• Task input:
□ □ □ □ □

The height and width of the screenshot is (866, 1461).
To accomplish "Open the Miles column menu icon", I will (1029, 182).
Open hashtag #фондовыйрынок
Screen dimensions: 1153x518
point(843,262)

□ □ □ □ □

Exactly reproduce every line of the data above.

The height and width of the screenshot is (866, 1461).
To accomplish "Open the Miles column menu icon", I will (1029, 182).
Open hashtag #фондовыйрынок
Screen dimensions: 1153x518
point(843,262)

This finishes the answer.